Hennepin County is midway through an intensive two-year pilot project aimed at getting people who haven’t had shelter for a long time into stable housing. Results look positive.

As he had every night for years, Roger Lisk was checking in to a homeless shelter when someone said, “Hey, come here. I want to talk to you.”

That person was Terry Ostrander, a Catholic Charities Housing First worker who helped move the 56-year-old Lisk into a stable home and a job within months.

Speaking Thursday from his south Minneapolis room, Lisk spoke of the peace in having a key to a room where he can come and go when he chooses, without being patted down by security or sleeping on a gymnasium floor with 200 men.

“Now I get off work, I come home. I got my Dr Pepper. I got a TV. I got a lock on my door. It’s so beautiful,” he said.

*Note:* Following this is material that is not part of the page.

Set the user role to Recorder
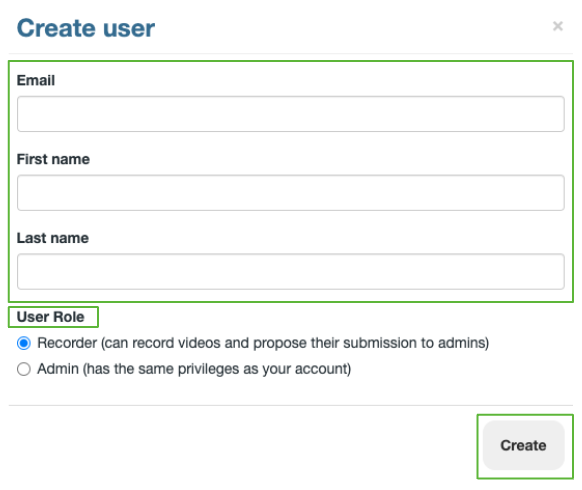 click(x=24, y=343)
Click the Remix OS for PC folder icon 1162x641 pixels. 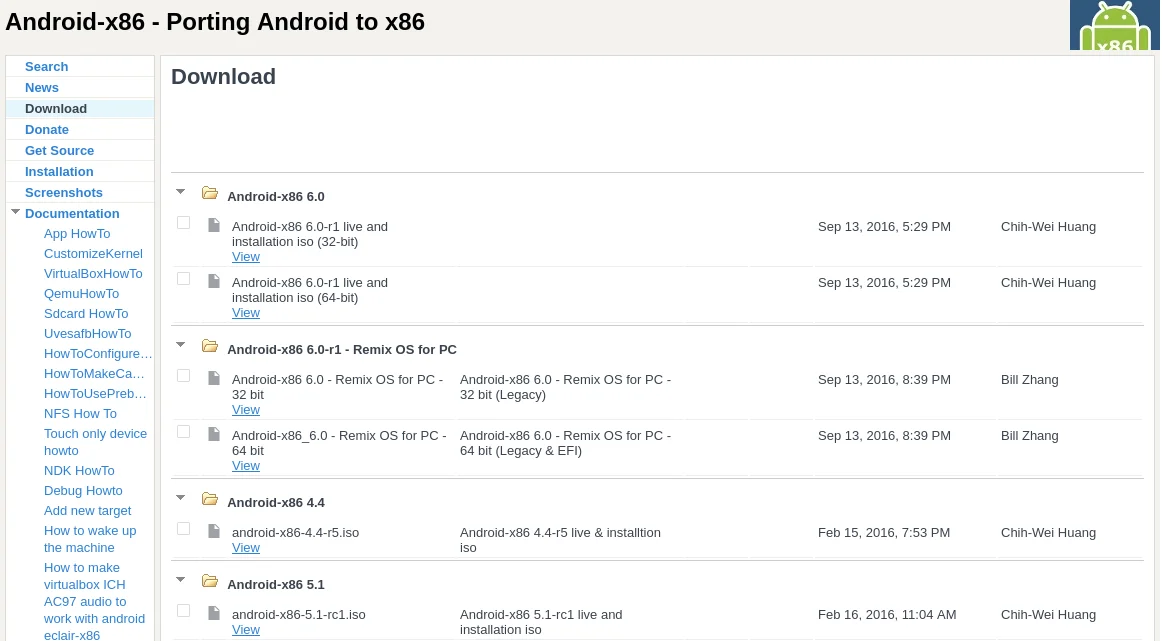pyautogui.click(x=210, y=346)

Lisk was one of those targeted for a novel, intensive Hennepin County effort to tackle long-term homelessness by zeroing in on the most frequent users of emergency shelters. A midterm report on the Top 51 project, a two-year pilot program that started in July 2012, shows progress:

Of the first 55 clients chosen for help, 26 found stable housing. Shelter use among the group as a whole dropped 23 percent, according to the report from the county’s Office to End Homelessness, which leads the Hennepin-Minneapolis 10-year effort to end homelessness by 2016. Ten formerly homeless clients were in private apartments, often with state subsidies. Another nine moved into rental units at Catholic Charities Higher Ground, 165 Glenwood Av. in Minneapolis.

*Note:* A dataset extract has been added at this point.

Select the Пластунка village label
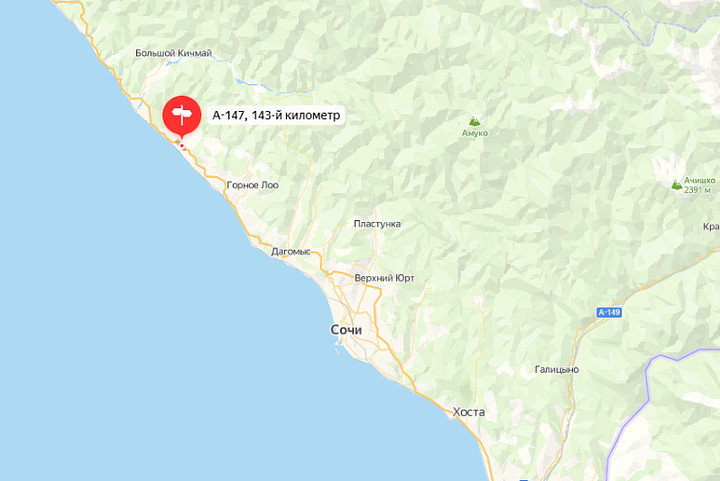The image size is (720, 481). click(x=377, y=224)
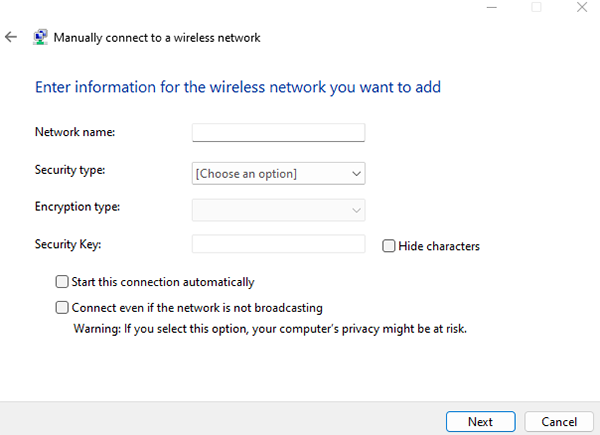Toggle the Hide characters checkbox

389,246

The $550,000 that the county is spending on the Top 51 project is roughly split between Catholic Charities and the Salvation Army Harbor Light.

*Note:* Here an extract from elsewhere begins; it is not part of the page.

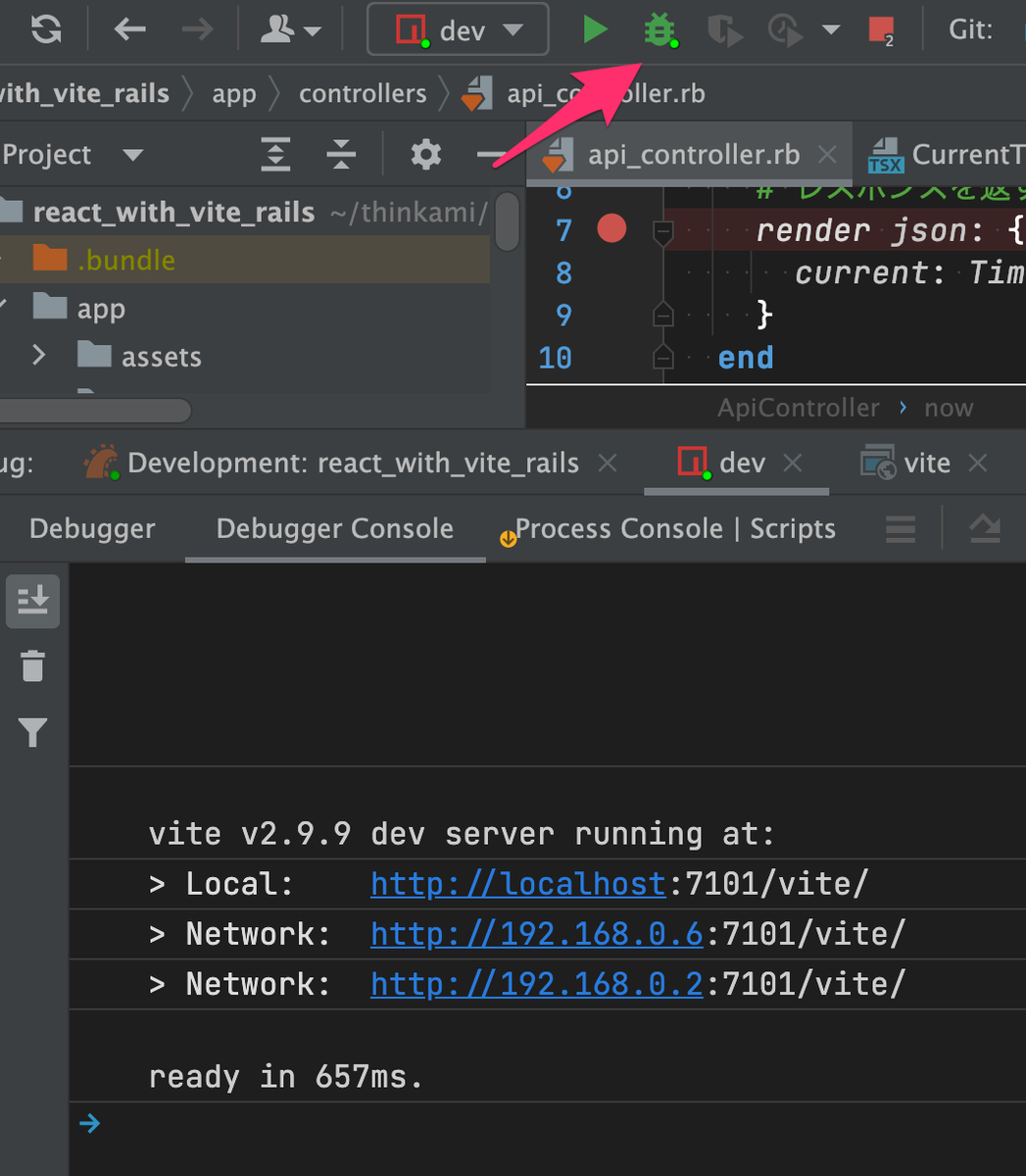The width and height of the screenshot is (1026, 1176).
Task: Clear the Debugger Console with trash icon
Action: 32,666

The money goes to pay for two social workers at each agency dedicated solely to the Top 51 project. Each case manager was given the names of 15-20 clients to pursue — a fraction of the number that most case workers see.

The county agencies are asking the County Board to extend the program in the 2014 budget through the end of the year, an additional six months.

Tackling long-term use

Emergency shelters are designed for brief stays, but for the Top 51 clients, the average stay was 10 years. These long-term users had multiple problems, such as mental illness, chemical dependency or health issues, with no safety net of family or friends. They had burned bridges.

Without persistent, personalized help, most of the long-term homeless were mired in a rut coupled with a belief that nothing would change, that “they would just continue doing what they’re doing,” Ostrander said.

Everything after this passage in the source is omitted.